### DATA RECORDS

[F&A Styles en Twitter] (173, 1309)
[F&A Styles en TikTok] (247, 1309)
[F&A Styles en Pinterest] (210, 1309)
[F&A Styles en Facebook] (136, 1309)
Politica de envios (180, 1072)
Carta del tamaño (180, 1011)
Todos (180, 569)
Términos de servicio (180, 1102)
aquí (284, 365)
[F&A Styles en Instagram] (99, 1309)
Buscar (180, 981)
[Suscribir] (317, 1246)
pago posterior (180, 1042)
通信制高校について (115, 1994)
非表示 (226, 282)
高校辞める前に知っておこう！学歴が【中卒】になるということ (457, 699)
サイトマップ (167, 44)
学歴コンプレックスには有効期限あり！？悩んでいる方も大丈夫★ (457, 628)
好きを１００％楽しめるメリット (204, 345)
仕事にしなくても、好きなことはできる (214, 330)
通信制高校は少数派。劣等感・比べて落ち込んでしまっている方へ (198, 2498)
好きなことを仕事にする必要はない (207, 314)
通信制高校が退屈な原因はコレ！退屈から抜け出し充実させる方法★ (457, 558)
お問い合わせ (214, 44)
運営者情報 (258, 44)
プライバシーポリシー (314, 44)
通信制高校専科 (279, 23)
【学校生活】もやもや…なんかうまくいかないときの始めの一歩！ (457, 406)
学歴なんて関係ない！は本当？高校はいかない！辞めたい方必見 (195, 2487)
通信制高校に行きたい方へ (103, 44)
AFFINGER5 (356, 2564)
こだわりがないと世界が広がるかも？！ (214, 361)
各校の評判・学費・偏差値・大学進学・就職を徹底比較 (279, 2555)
==
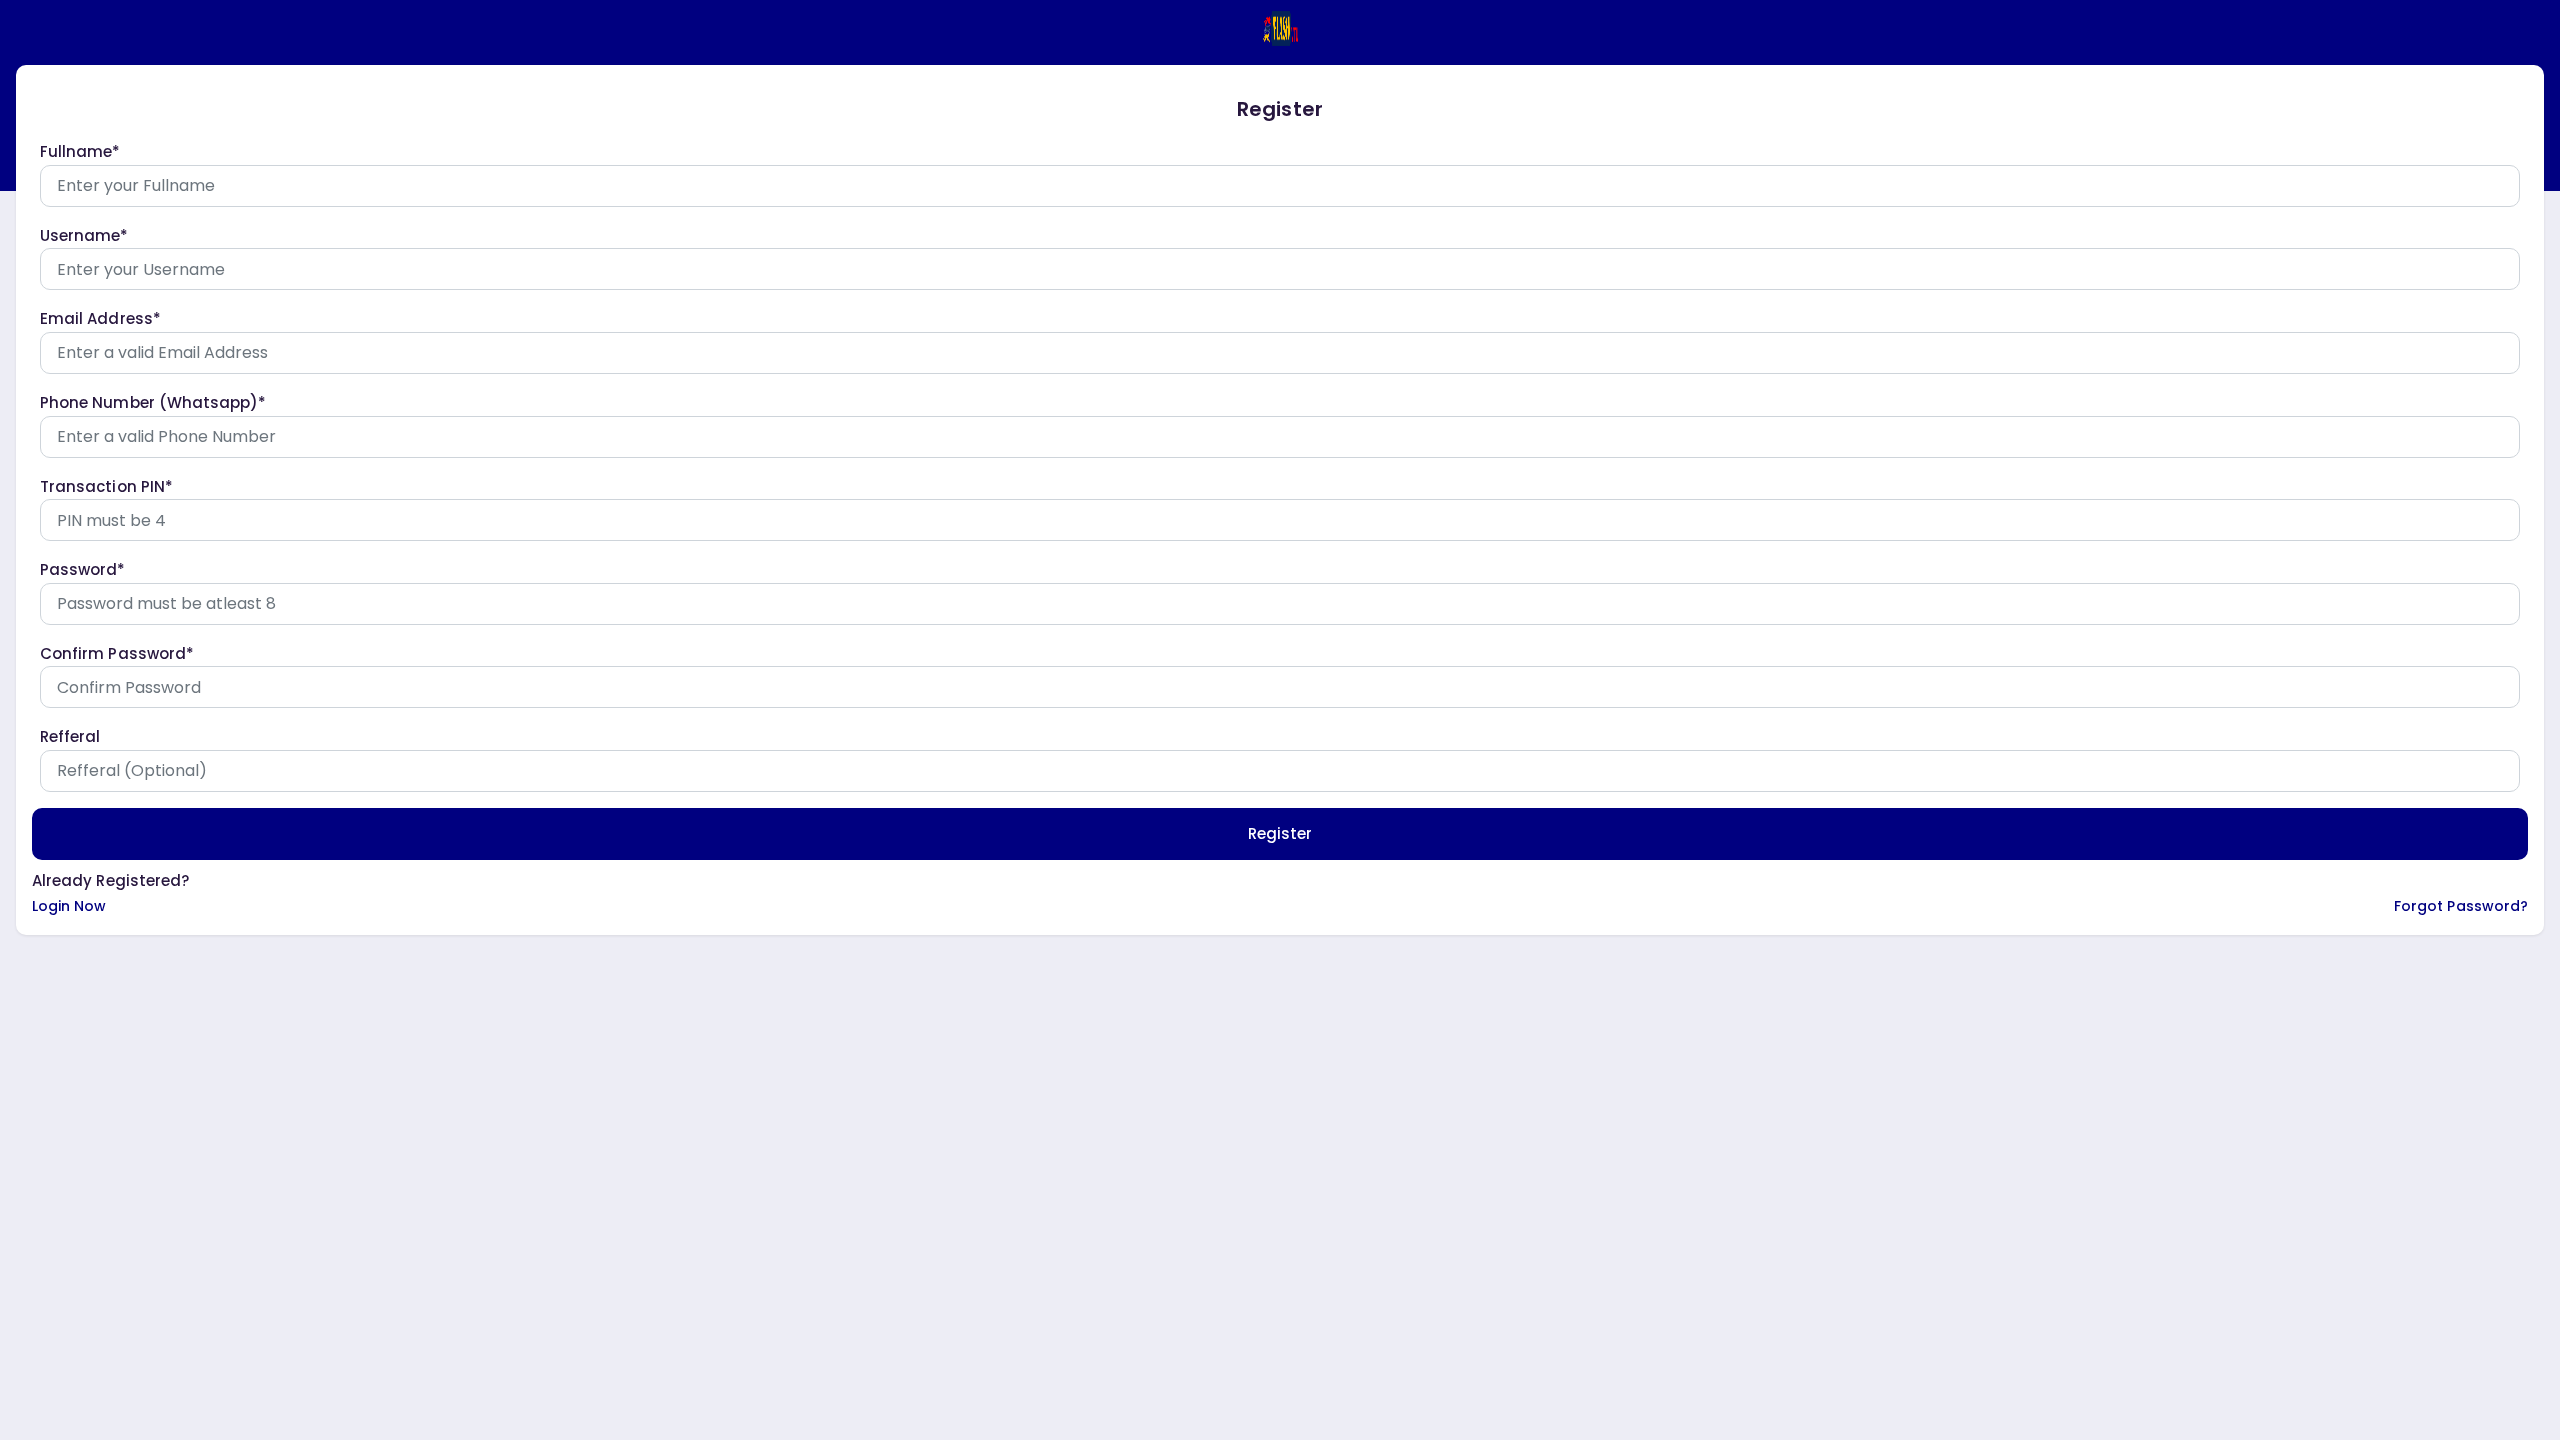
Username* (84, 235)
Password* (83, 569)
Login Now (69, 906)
==
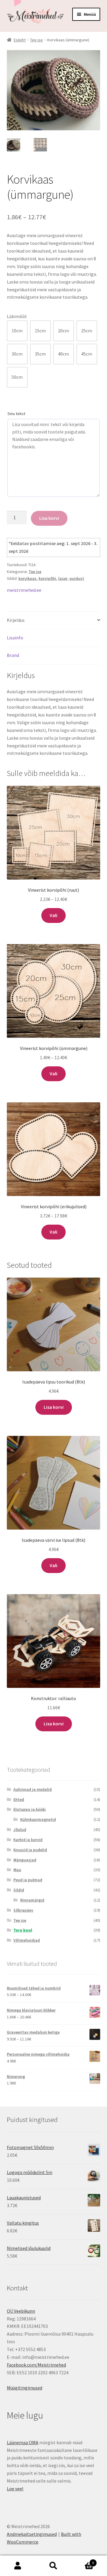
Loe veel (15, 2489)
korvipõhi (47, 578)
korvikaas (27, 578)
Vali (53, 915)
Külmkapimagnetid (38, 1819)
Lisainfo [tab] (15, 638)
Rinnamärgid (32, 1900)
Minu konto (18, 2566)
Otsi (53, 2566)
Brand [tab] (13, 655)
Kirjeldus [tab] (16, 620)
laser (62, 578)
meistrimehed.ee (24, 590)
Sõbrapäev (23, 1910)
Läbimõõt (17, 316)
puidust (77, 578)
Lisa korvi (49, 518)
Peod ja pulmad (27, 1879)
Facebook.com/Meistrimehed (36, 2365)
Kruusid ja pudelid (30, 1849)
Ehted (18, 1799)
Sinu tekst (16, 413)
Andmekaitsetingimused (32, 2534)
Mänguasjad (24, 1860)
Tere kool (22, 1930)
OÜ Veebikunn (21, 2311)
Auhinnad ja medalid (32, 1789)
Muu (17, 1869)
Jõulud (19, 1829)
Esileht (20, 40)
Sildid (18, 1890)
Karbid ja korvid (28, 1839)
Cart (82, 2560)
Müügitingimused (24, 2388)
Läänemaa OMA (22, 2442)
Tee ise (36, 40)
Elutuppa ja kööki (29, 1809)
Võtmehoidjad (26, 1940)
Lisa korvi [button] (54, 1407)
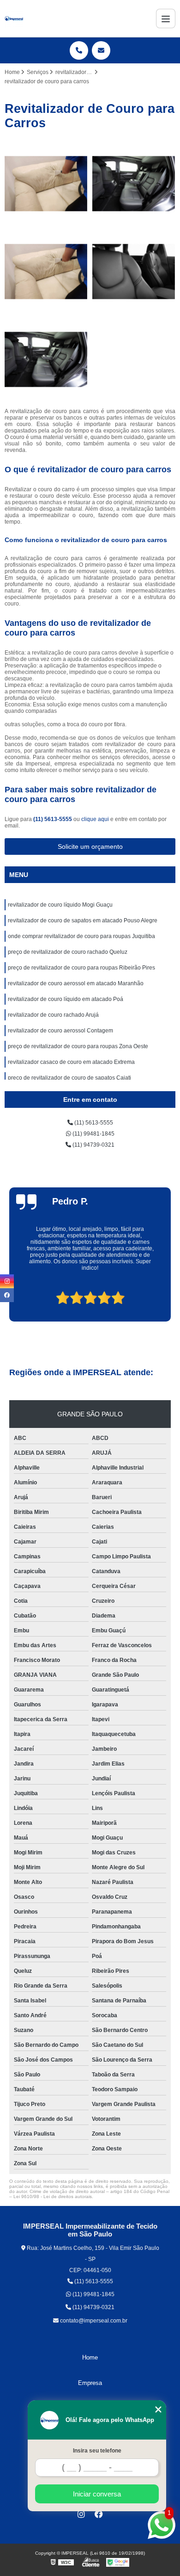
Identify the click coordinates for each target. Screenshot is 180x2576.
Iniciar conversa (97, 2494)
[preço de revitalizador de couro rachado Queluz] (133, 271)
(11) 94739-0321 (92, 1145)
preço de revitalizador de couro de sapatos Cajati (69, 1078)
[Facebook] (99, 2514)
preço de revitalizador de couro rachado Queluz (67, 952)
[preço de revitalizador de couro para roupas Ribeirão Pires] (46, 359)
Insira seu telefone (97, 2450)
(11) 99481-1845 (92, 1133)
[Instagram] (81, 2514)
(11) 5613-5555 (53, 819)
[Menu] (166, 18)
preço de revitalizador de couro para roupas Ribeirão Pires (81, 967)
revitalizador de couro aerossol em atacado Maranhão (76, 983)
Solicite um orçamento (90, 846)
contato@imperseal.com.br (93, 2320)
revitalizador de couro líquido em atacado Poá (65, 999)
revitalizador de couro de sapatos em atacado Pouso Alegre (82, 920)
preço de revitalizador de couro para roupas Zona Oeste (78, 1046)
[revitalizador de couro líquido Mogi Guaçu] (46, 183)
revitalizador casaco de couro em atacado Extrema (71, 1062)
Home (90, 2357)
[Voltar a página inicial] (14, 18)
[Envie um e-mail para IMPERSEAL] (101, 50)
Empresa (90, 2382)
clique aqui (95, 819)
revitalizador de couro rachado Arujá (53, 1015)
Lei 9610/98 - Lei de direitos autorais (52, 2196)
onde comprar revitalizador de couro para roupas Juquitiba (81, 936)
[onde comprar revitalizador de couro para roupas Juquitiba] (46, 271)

### REQUIREMENT
Repeat, exactly as they stand above, the lines from the line with "[F&A Styles en Twitter] (173, 1309)" to the line with "こだわりがないと世界が広がるかも？！ (214, 361)", both lines included.

### RESPONSE AREA
[F&A Styles en Twitter] (173, 1309)
[F&A Styles en TikTok] (247, 1309)
[F&A Styles en Pinterest] (210, 1309)
[F&A Styles en Facebook] (136, 1309)
Politica de envios (180, 1072)
Carta del tamaño (180, 1011)
Todos (180, 569)
Términos de servicio (180, 1102)
aquí (284, 365)
[F&A Styles en Instagram] (99, 1309)
Buscar (180, 981)
[Suscribir] (317, 1246)
pago posterior (180, 1042)
通信制高校について (115, 1994)
非表示 (226, 282)
高校辞める前に知っておこう！学歴が【中卒】になるということ (457, 699)
サイトマップ (167, 44)
学歴コンプレックスには有効期限あり！？悩んでいる方も大丈夫★ (457, 628)
好きを１００％楽しめるメリット (204, 345)
仕事にしなくても、好きなことはできる (214, 330)
通信制高校は少数派。劣等感・比べて落ち込んでしまっている方へ (198, 2498)
好きなことを仕事にする必要はない (207, 314)
通信制高校が退屈な原因はコレ！退屈から抜け出し充実させる方法★ (457, 558)
お問い合わせ (214, 44)
運営者情報 (258, 44)
プライバシーポリシー (314, 44)
通信制高校専科 (279, 23)
【学校生活】もやもや…なんかうまくいかないときの始めの一歩！ (457, 406)
学歴なんて関係ない！は本当？高校はいかない！辞めたい方必見 (195, 2487)
通信制高校に行きたい方へ (103, 44)
AFFINGER5 (356, 2564)
こだわりがないと世界が広がるかも？！ (214, 361)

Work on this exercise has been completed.